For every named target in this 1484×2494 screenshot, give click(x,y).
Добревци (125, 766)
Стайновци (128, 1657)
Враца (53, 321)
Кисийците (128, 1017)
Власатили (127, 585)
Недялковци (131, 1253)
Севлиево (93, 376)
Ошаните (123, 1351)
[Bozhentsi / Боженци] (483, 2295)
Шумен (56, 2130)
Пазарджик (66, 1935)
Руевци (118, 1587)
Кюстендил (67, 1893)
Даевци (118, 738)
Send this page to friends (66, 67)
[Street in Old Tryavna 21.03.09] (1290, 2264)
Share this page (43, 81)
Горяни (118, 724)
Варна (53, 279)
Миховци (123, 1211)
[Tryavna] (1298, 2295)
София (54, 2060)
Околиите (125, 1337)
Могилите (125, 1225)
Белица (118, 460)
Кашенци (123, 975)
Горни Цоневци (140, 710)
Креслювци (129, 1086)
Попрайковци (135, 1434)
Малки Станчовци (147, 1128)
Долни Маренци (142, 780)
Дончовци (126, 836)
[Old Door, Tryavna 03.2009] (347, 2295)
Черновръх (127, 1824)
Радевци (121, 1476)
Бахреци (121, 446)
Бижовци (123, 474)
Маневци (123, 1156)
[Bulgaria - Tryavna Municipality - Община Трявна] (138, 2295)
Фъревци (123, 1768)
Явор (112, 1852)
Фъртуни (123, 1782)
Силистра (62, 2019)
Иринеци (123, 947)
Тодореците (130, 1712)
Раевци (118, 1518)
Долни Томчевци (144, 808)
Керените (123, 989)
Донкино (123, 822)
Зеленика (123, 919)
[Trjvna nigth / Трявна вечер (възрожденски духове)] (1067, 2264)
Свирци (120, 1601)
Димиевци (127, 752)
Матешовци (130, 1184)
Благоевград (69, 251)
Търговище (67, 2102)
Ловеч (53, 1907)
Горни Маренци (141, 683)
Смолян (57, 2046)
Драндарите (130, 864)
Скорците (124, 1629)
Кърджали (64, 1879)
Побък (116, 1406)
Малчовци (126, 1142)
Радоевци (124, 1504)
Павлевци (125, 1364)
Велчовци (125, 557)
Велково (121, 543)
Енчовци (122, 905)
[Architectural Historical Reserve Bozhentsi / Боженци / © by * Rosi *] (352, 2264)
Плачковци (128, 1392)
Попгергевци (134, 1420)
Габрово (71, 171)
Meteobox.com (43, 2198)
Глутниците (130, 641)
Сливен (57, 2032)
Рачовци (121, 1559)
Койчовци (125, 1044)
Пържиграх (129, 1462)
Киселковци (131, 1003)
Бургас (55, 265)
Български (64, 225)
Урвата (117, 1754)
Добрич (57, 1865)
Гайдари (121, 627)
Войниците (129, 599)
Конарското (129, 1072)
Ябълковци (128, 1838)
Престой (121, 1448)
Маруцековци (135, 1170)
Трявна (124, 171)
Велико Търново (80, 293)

Brief:
Write out the records once more, precisely as they stand.

Exercise output:
For every named target in this 1484×2494 screenshot, give click(x,y).
Добревци (125, 766)
Стайновци (128, 1657)
Враца (53, 321)
Кисийците (128, 1017)
Власатили (127, 585)
Недялковци (131, 1253)
Севлиево (93, 376)
Ошаните (123, 1351)
[Bozhentsi / Боженци] (483, 2295)
Шумен (56, 2130)
Пазарджик (66, 1935)
Руевци (118, 1587)
Кюстендил (67, 1893)
Даевци (118, 738)
Send this page to friends (66, 67)
[Street in Old Tryavna 21.03.09] (1290, 2264)
Share this page (43, 81)
Горяни (118, 724)
Варна (53, 279)
Миховци (123, 1211)
[Tryavna] (1298, 2295)
София (54, 2060)
Околиите (125, 1337)
Могилите (125, 1225)
Белица (118, 460)
Кашенци (123, 975)
Горни Цоневци (140, 710)
Креслювци (129, 1086)
Попрайковци (135, 1434)
Малки Станчовци (147, 1128)
Долни Маренци (142, 780)
Дончовци (126, 836)
[Old Door, Tryavna 03.2009] (347, 2295)
Черновръх (127, 1824)
Радевци (121, 1476)
Бахреци (121, 446)
Бижовци (123, 474)
Маневци (123, 1156)
[Bulgaria - Tryavna Municipality - Община Трявна] (138, 2295)
Фъревци (123, 1768)
Явор (112, 1852)
Фъртуни (123, 1782)
Силистра (62, 2019)
Иринеци (123, 947)
Тодореците (130, 1712)
Раевци (118, 1518)
Долни Томчевци (144, 808)
Керените (123, 989)
Донкино (123, 822)
Зеленика (123, 919)
[Trjvna nigth / Трявна вечер (възрожденски духове)] (1067, 2264)
Свирци (120, 1601)
Димиевци (127, 752)
Матешовци (130, 1184)
Благоевград (69, 251)
Търговище (67, 2102)
Ловеч (53, 1907)
Горни Маренци (141, 683)
Смолян (57, 2046)
Драндарите (130, 864)
Скорците (124, 1629)
Кърджали (64, 1879)
Побък (116, 1406)
Малчовци (126, 1142)
Радоевци (124, 1504)
Павлевци (125, 1364)
Велчовци (125, 557)
Велково (121, 543)
Енчовци (122, 905)
[Architectural Historical Reserve Bozhentsi / Боженци / © by * Rosi *] (352, 2264)
Плачковци (128, 1392)
Попгергевци (134, 1420)
Габрово (71, 171)
Meteobox.com (43, 2198)
Глутниците (130, 641)
Сливен (57, 2032)
Рачовци (121, 1559)
Койчовци (125, 1044)
Пържиграх (129, 1462)
Киселковци (131, 1003)
Бургас (55, 265)
Български (64, 225)
Урвата (117, 1754)
Добрич (57, 1865)
Гайдари (121, 627)
Войниците (129, 599)
Конарското (129, 1072)
Ябълковци (128, 1838)
Престой (121, 1448)
Маруцековци (135, 1170)
Трявна (124, 171)
Велико Търново (80, 293)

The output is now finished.